As 2020 draws to a close, we asked David Alain Wohl, M.D., a professor of medicine in the Division of Infectious Diseases at the University of North Carolina and a highly respected HIV clinician-researcher, to take stock of the year's most momentous research developments and other critical events. In this exclusive series of articles, Wohl calls attention to 10 such developments that have tremendous short-term implications for our day-to-day efforts to improve HIV prevention, treatment, patient care, and policy in the U.S., and analyzes each development with his trademark wit and clinical savvy.
Can someone tell me when it became OK to announce clinical trial results in a press release well before presentation at a scientific meeting or publication in a peer-reviewed journal?
In the time before COVID-19, the drug development industry was masterful at coordinating podium presentations of clinical trial findings alongside their nearly simultaneous publication in major journals—plus, they then watched as the press digested the story at a press conference with the lead investigators.
Now, companies present data in brief communiques and teleconferences with market analysts. Non-industry investigators are also guilty, taking the short cut of pre-print channels, where they can post their papers prior to any peer review.
While an argument can be made that the COVID-19 crisis demands a much more rapid mechanism to disseminate research findings than the traditional, sloth-paced peer review process, these workarounds lead to confusion, dissemination of incomplete results, and charges of a lack of transparency.
Exhibit A: The reveal of a case of transverse myelitis in one participant in AstraZeneca’s SARS-CoV-2 vaccine trial on an investor call. Exhibit B: This same company’s recent release of murky results from its vaccine trial, particularly related to those inadvertently receiving a low dose of their vaccine. These examples are sonly some of the most recent cases to make against this practice.
Which brings us to lenacapavir, a long-acting inhibitor of the formation of the HIV capsid, that in a Phase 2/3 trial has been found effective at lowering the viral load of patients with multi-drug resistant virus—that is, according to a press release from the company developing it.
A press release is written by press release people, not scientists. It is designed to be succinct, and to only highlight top line and top priority information from the company’s perspective.
In this one, we learn of the CAPELLA trial—which, according to the release, randomized 36 people with multi-class HIV drug resistance while on a failing regimen 2:1 to receive oral lenacapavir or a placebo for 14 days. All participants continued their failing regimen after entering the study, to allow for the researchers to determine the effect of lenacapavir on viremia.

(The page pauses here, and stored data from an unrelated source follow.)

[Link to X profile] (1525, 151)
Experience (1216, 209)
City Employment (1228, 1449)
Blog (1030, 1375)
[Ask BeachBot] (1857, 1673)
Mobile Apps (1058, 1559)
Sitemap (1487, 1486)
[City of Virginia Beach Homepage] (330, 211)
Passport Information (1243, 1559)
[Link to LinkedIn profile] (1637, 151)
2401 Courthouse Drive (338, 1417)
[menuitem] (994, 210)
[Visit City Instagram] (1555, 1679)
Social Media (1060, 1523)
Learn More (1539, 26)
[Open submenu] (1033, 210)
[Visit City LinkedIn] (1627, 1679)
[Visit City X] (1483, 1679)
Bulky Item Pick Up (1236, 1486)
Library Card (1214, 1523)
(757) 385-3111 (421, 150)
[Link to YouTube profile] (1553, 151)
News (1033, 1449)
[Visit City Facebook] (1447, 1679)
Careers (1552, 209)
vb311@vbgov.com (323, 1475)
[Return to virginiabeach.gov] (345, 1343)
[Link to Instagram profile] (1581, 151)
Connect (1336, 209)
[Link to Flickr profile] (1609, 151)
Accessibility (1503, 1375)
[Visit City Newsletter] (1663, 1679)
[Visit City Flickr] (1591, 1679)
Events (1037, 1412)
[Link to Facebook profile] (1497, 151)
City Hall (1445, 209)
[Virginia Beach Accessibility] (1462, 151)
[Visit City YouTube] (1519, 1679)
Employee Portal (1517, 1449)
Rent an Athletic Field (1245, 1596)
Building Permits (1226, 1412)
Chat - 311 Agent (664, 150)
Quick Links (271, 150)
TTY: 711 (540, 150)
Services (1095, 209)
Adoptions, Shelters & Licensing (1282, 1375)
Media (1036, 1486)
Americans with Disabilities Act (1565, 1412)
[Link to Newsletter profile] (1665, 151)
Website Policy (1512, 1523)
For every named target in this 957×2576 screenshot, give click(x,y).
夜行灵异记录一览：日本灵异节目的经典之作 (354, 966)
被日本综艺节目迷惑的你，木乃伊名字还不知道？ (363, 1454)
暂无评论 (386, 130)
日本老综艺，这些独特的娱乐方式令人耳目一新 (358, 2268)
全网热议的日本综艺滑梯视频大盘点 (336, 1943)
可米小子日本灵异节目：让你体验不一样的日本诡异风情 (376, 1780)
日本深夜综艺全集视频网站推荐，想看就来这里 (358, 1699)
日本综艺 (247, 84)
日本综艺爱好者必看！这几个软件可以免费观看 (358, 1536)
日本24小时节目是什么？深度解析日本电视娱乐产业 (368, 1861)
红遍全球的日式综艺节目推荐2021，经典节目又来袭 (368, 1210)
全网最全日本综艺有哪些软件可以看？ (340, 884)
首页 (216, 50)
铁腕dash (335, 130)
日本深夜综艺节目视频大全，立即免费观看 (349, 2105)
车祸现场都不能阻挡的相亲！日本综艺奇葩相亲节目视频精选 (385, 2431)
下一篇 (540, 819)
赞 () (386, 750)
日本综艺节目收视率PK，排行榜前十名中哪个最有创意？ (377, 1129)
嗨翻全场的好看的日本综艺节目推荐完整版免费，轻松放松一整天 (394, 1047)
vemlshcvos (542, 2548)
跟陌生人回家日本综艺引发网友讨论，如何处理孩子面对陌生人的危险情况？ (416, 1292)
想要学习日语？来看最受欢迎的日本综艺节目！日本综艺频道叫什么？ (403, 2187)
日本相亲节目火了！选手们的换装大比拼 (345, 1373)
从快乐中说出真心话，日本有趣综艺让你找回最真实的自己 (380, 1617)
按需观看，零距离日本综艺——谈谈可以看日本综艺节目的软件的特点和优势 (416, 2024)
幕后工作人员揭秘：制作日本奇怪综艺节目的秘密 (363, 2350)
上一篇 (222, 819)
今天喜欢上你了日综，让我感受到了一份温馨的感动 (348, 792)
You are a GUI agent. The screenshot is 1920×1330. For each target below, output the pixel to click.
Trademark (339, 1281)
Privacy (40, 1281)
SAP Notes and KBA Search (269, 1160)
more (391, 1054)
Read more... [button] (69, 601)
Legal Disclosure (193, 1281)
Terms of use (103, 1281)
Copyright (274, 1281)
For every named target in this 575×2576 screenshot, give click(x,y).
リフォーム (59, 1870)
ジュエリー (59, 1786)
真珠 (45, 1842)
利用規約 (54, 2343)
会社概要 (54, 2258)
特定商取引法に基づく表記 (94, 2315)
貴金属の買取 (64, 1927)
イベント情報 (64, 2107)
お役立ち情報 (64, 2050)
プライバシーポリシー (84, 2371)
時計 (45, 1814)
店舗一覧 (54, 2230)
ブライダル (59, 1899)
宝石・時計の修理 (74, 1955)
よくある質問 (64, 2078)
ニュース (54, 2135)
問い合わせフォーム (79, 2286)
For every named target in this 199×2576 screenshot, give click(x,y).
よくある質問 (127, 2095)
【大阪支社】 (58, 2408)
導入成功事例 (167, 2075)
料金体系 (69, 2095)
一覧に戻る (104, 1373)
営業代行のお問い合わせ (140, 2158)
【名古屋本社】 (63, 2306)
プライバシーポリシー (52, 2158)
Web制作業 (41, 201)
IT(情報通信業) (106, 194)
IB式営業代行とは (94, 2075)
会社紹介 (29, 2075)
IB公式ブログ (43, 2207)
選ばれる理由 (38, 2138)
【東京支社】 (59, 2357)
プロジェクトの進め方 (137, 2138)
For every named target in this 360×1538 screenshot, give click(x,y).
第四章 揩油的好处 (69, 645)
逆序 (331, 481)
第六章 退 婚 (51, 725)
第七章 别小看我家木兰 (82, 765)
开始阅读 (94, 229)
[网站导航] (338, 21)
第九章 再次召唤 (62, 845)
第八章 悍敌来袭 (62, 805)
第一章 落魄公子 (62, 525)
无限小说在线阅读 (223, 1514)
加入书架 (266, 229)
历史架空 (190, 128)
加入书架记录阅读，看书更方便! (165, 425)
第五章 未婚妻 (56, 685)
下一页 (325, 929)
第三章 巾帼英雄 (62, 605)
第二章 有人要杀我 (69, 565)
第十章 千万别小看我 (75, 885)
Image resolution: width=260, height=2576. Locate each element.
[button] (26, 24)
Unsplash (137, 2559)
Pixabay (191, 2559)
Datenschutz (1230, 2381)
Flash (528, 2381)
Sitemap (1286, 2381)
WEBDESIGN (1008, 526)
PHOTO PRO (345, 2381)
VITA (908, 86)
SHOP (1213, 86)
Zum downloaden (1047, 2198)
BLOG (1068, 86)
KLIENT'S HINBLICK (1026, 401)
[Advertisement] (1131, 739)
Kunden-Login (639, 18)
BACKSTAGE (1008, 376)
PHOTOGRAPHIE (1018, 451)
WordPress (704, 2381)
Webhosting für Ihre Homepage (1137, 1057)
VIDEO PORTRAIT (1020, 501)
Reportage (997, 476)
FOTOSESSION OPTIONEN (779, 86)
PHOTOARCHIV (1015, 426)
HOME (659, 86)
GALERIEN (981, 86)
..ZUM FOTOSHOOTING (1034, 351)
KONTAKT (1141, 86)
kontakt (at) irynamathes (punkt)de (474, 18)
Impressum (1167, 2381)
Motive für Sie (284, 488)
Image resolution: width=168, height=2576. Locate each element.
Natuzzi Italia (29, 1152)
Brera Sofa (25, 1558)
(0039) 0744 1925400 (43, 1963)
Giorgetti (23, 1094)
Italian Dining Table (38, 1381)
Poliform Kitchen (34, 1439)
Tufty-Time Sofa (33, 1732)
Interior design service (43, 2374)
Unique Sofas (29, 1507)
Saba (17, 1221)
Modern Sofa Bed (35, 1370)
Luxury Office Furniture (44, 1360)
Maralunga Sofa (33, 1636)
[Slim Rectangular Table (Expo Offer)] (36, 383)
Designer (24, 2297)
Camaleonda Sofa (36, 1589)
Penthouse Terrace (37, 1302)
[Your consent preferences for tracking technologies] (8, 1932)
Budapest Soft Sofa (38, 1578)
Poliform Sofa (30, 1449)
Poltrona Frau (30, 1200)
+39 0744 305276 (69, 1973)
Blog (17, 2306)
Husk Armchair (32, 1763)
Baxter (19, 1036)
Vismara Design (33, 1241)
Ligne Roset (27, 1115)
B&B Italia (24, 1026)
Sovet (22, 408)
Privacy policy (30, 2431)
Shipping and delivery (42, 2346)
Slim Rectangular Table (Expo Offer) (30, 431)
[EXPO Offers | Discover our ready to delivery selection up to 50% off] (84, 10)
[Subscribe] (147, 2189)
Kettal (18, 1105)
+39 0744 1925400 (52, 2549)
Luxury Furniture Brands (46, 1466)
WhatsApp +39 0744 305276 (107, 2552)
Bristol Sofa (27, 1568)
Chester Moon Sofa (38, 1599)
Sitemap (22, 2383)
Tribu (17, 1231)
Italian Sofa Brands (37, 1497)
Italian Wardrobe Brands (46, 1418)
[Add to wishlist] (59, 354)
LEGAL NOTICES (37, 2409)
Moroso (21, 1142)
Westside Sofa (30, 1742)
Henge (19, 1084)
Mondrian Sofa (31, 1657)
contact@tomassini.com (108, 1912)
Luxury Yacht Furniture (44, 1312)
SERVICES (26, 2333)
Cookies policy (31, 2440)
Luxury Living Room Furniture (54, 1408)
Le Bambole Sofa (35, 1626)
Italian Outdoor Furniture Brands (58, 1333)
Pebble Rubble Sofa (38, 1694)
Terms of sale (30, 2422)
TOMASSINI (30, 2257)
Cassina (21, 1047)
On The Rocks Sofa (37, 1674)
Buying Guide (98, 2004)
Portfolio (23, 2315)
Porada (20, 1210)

According to the release, a statistically significant greater proportion of the 24 participants receiving lenacapavir met the study’s primary endpoint of a 0.5 log10 copies/mL or greater drop in viral load at 14 days from baseline compared with those receiving placebo (88% vs. 17%, P<0.0001). Additionally, the lenacapavir group achieved a statistically significant greater mean change in viral load versus the placebo group (-1.93 log10 copies/mL vs. -0.29 log10 copies/mL, P<0.0001).
The drug was well-tolerated, although the release includes information about injection site reactions—that’s because a subsequent stage of the trial examines every-six-month subcutaneous (SC) injection of lenacapavir (which, yes, is totally awesome).
A more conventional presentation at the virtual 2020 International AIDS Conference in July provided data on the pharmacokinetics of lenacapavir (previously known as GS-6027) and its impressively long half-life, which supported SC administration once every 24 weeks. A single dose of 900 mg of the drug (administered as three 1.0 mL injections) produced levels well above the inhibitory quotient of the virus out to six months. The slow rise in levels achieved after injection with this formulation necessitates an oral lead-in, as was described in the CAPELLA trial.
The Bottom Line on Lenacapavir as an HIV Drug in Development
Despite my kvetching, the data on lenacapavir we have seen thus far pave the way toward a path that can soon lead to an every-six-month, self-administered antiretroviral injection. Such a therapy can be a powerful tool for treating HIV by increasing convenience and reducing stigma.
The very notion of this type of long-acting agent can spark creative thinking about both HIV treatment and prevention. While the CAPELLA trial is looking at treatment experienced patients, ongoing studies are looking at lenacapavir as first-line therapy using an induction-maintenance approach, during which viral suppression is achieved initially with combination therapy and the drug alone is then used to maintain that suppression.
The likely advent of other long-acting agents, such as islatravir, provides other possibilities. Lenacapavir can also play a major role in HIV prevention; trials with the drug as pre-exposure prophylaxis (PrEP) are being planned.
No doubt, there will be future press releases about lenacapavir and other HIV therapies in development, dangling tantalizing data like bait. But before we bite, let’s demand to see full results presented at major conferences and published in reputable, peer-reviewed journals. Let’s refuse to act on press releases alone. Let’s let science lead again.